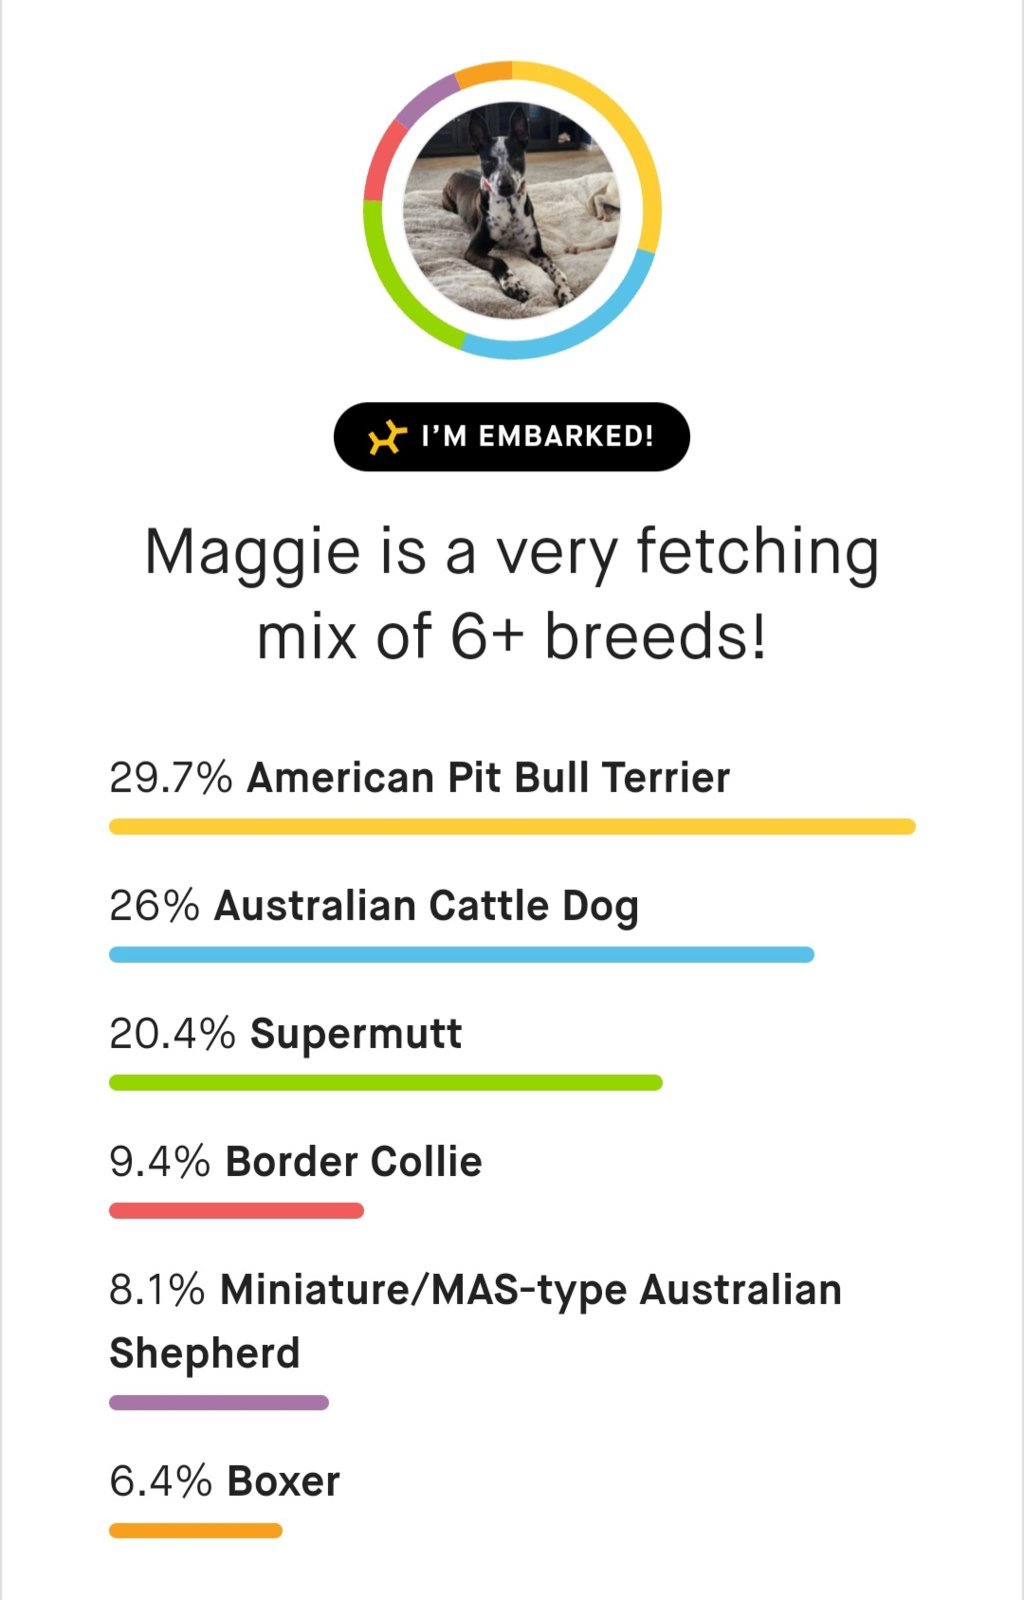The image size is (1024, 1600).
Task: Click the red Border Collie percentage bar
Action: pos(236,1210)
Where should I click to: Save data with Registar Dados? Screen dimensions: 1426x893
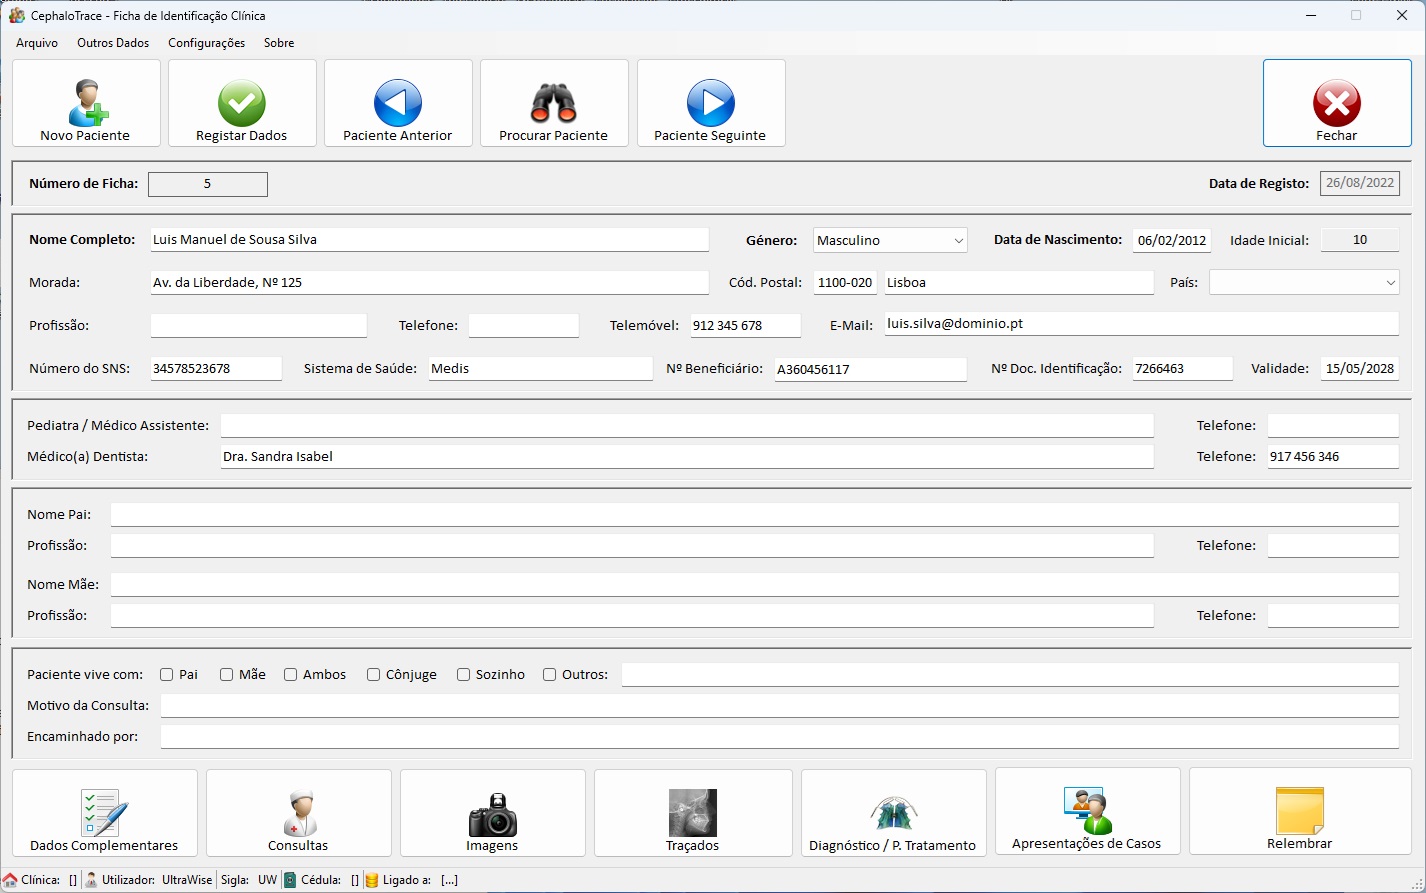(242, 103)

^^^^^^^^^^^^^^^^

= WHAT TO PRODUCE =
Exactly and only the lines from the one holding "Where should I" through the final line of the material must be returned, both ends included, without any pictures.

= RESULT FOR THIS TASK =
Where should I click to: Save data with Registar Dados? Screen dimensions: 1426x893
(242, 103)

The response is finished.